▶ Exercise
Look for the string "agent" in the data below, and copy each line that holds it.

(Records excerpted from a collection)
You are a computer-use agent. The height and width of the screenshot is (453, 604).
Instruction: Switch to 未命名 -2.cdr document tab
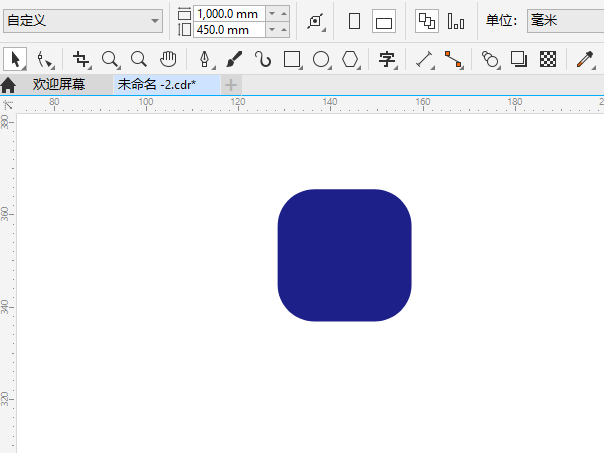(x=156, y=85)
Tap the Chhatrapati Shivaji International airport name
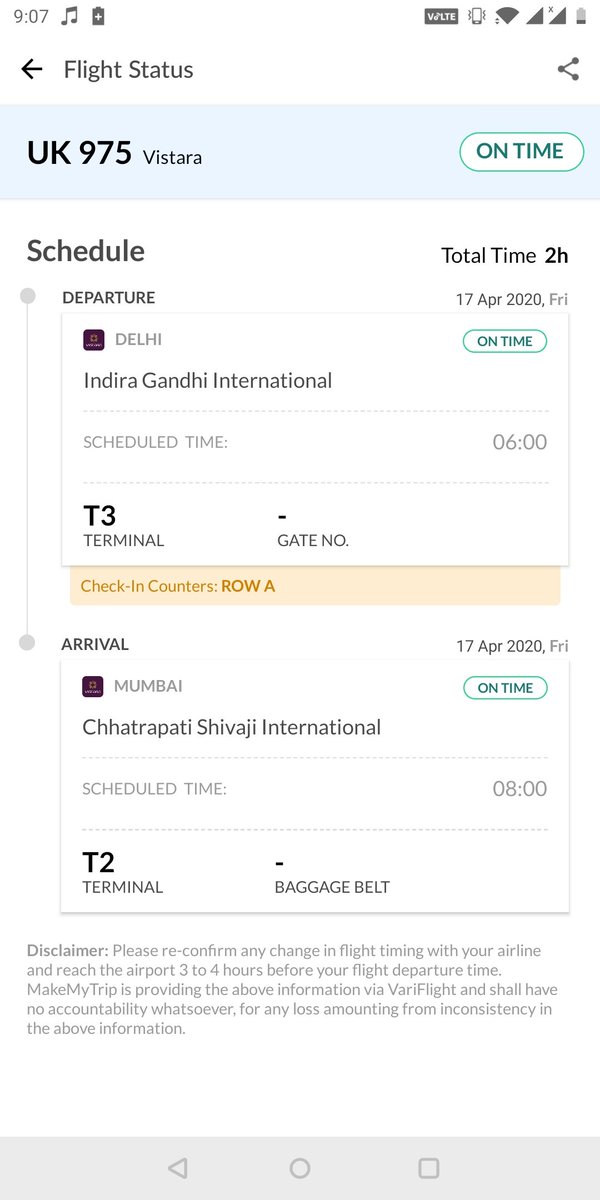 231,728
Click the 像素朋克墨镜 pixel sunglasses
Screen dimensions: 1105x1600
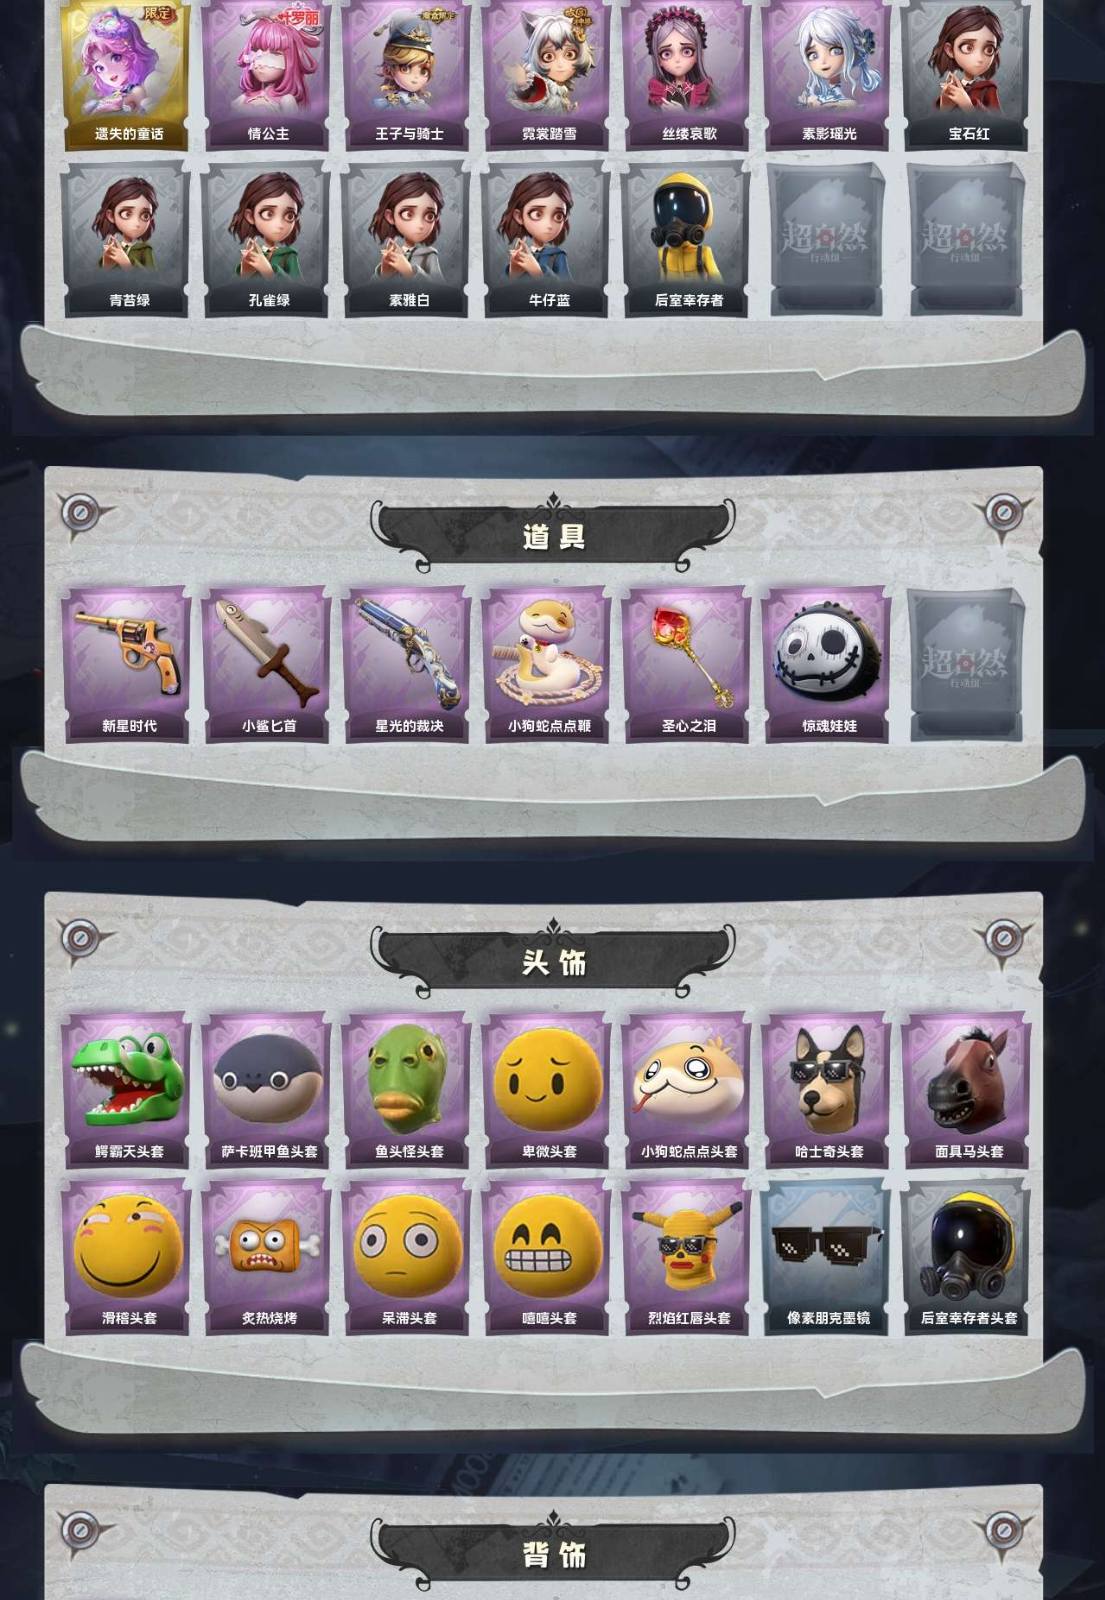click(x=827, y=1257)
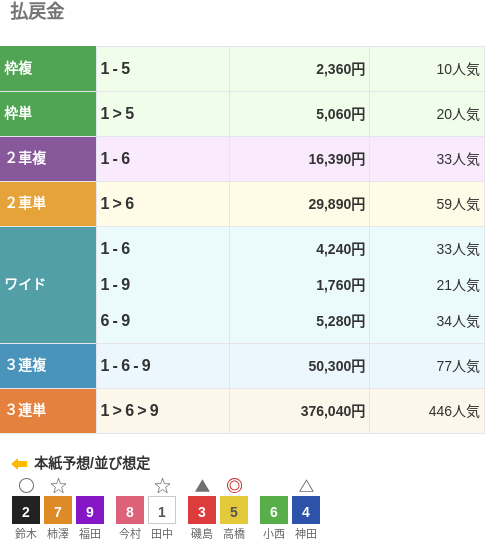Click the double circle mark above 5

(x=234, y=485)
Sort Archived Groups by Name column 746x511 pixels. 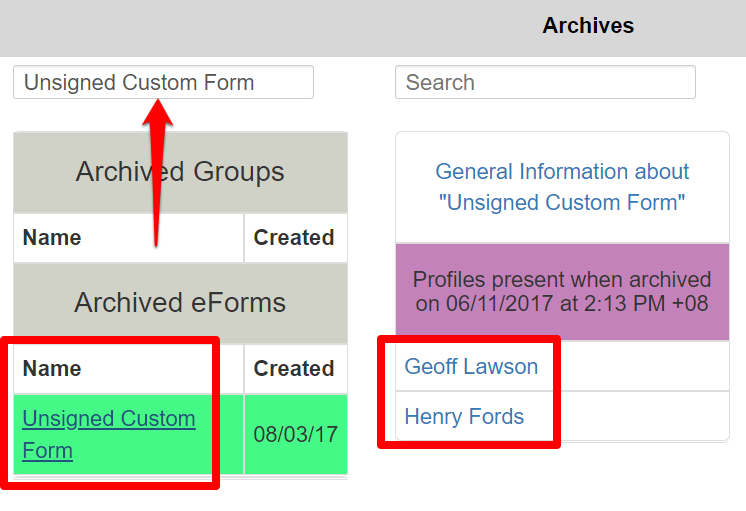pos(52,238)
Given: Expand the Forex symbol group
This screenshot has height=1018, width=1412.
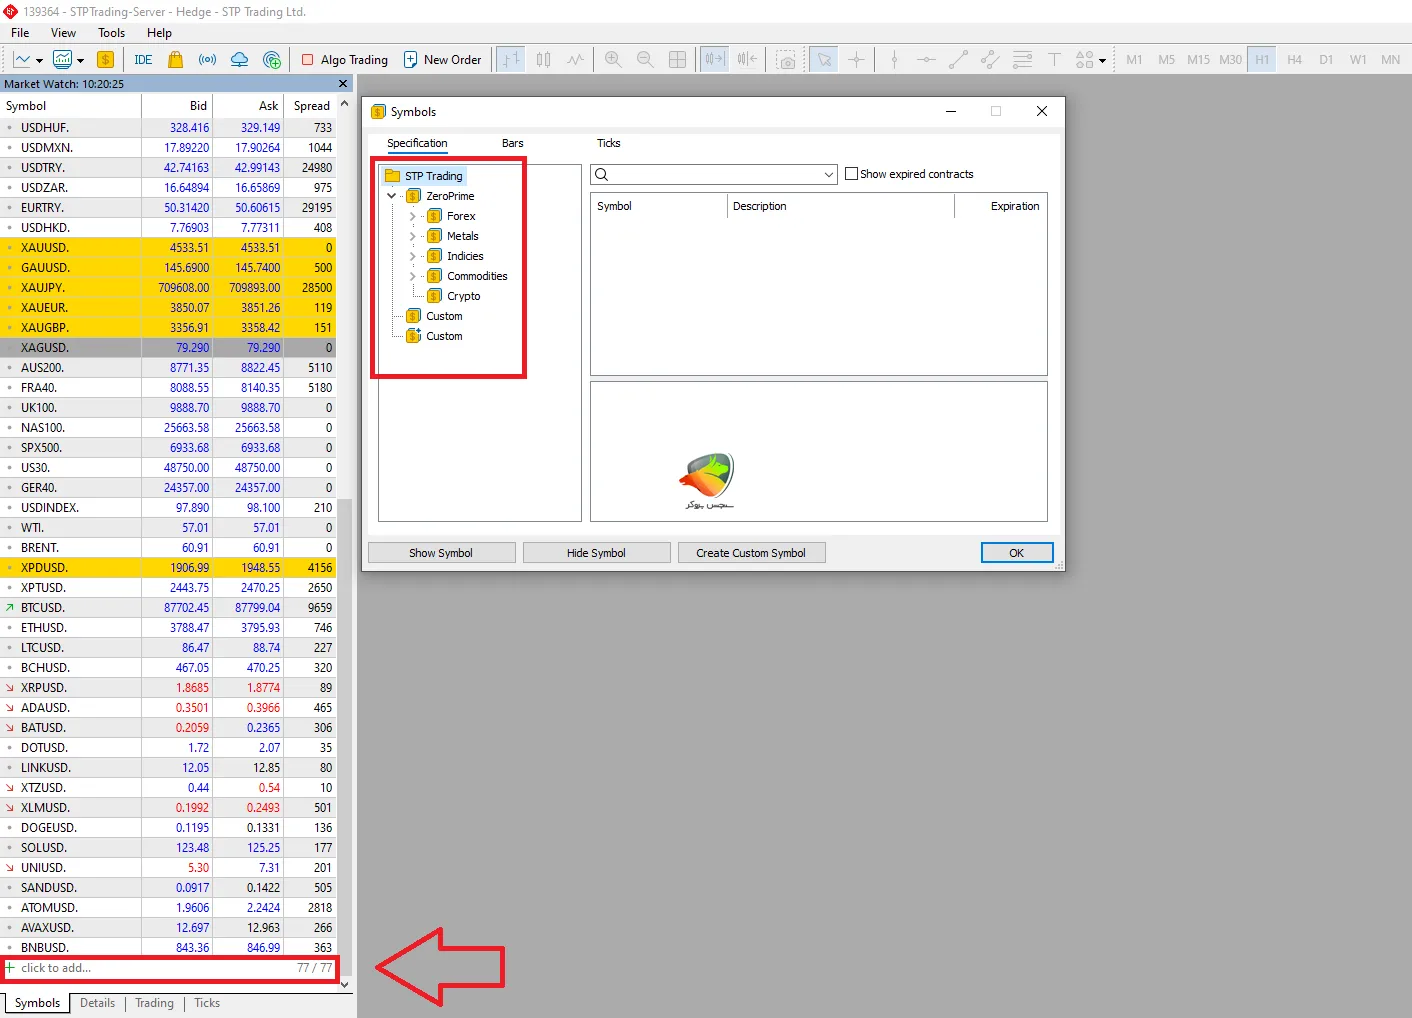Looking at the screenshot, I should coord(412,216).
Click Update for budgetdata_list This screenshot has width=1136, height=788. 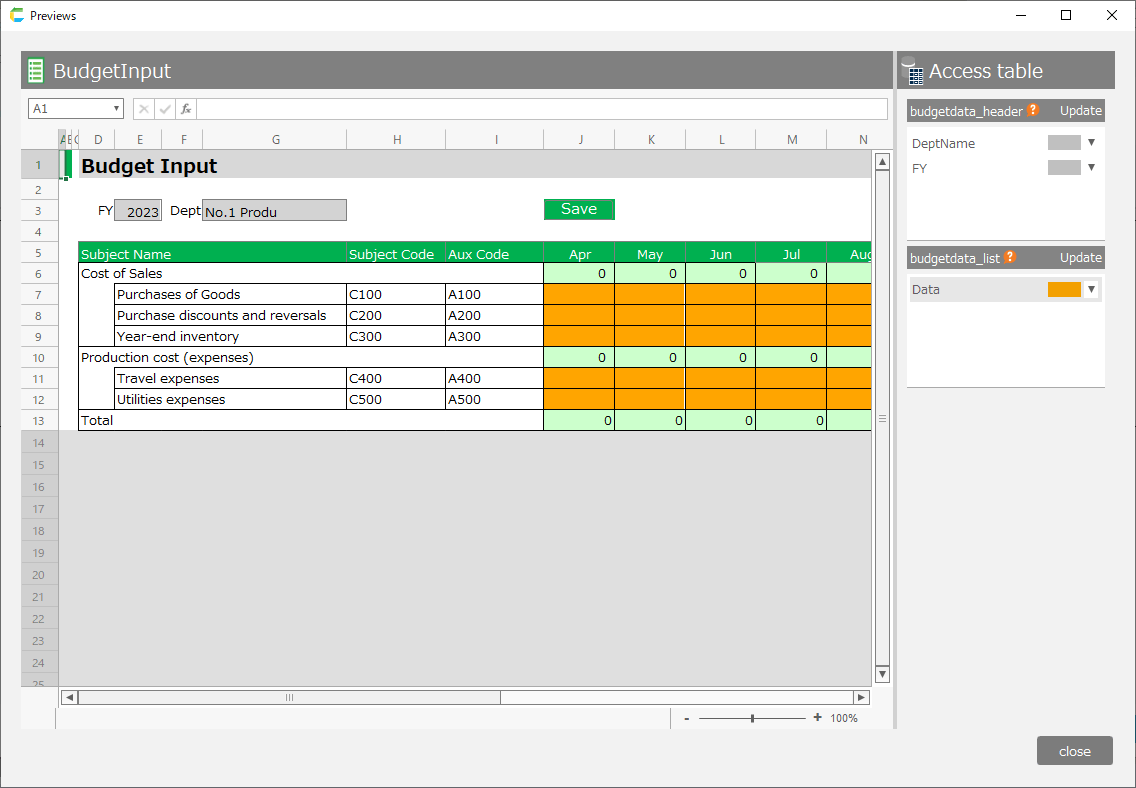(1080, 258)
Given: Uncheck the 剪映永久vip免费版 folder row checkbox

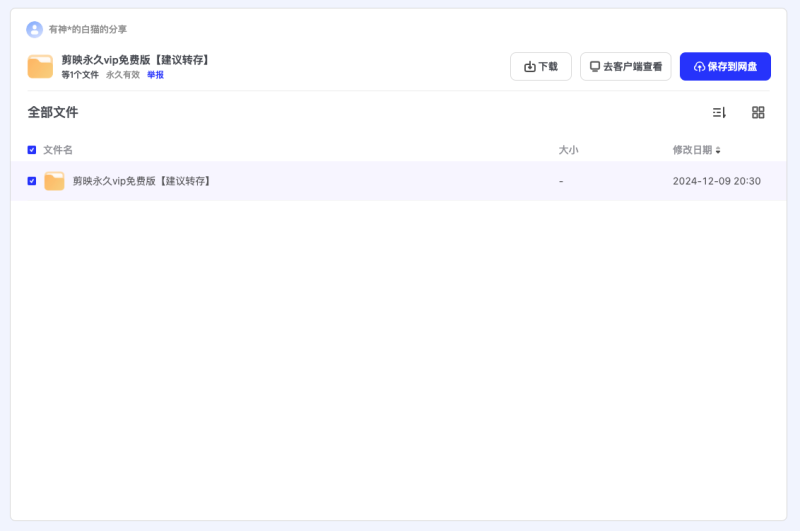Looking at the screenshot, I should 32,181.
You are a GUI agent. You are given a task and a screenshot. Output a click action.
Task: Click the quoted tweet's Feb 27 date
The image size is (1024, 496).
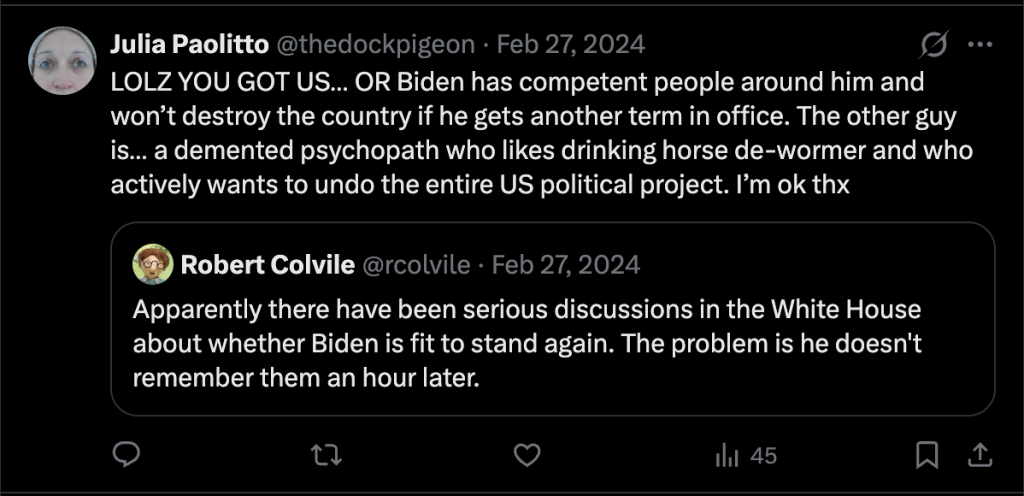(x=566, y=265)
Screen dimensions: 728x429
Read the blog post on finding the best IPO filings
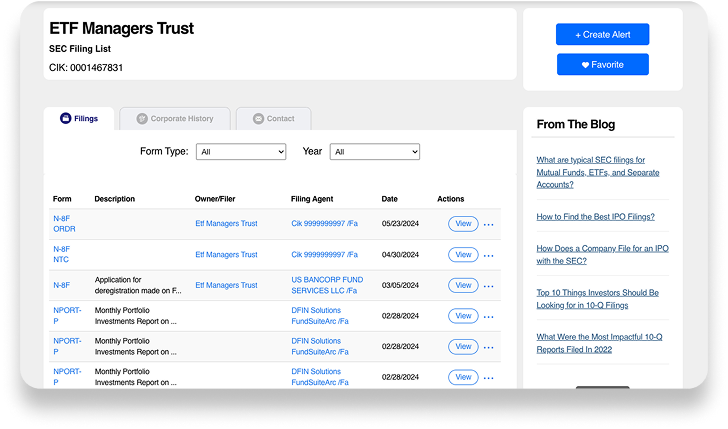597,216
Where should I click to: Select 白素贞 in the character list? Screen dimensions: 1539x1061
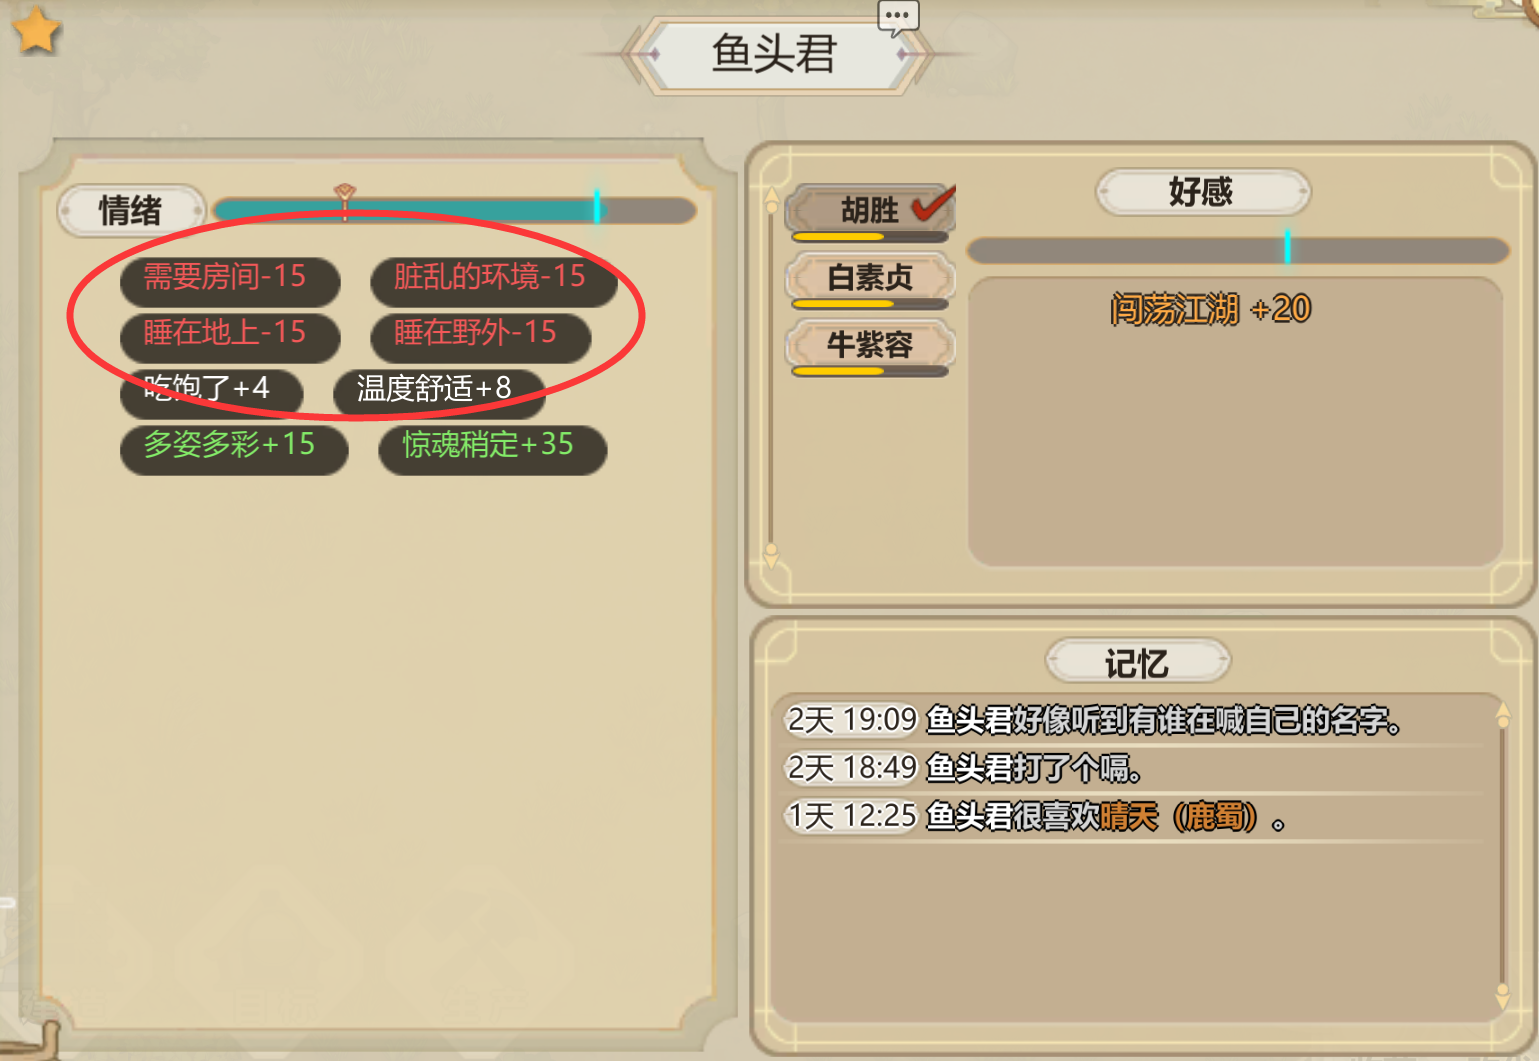(x=870, y=277)
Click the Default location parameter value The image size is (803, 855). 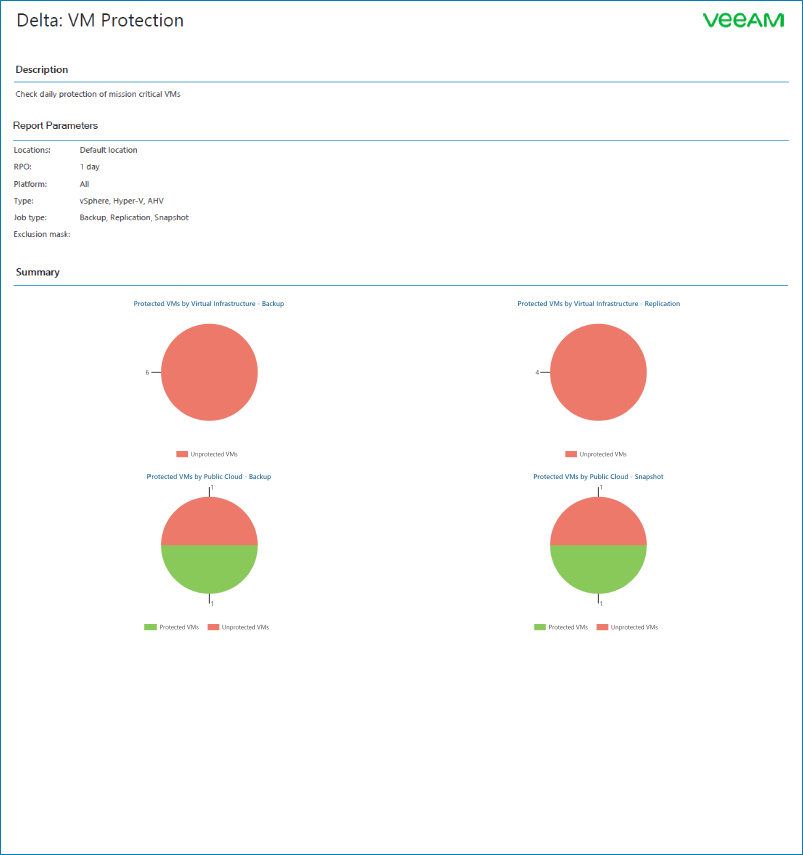(x=108, y=150)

▶ Finished exercise
You are a computer-use agent. The height and width of the screenshot is (453, 604).
You are a GUI agent. You are given a task and a screenshot. Output a click action.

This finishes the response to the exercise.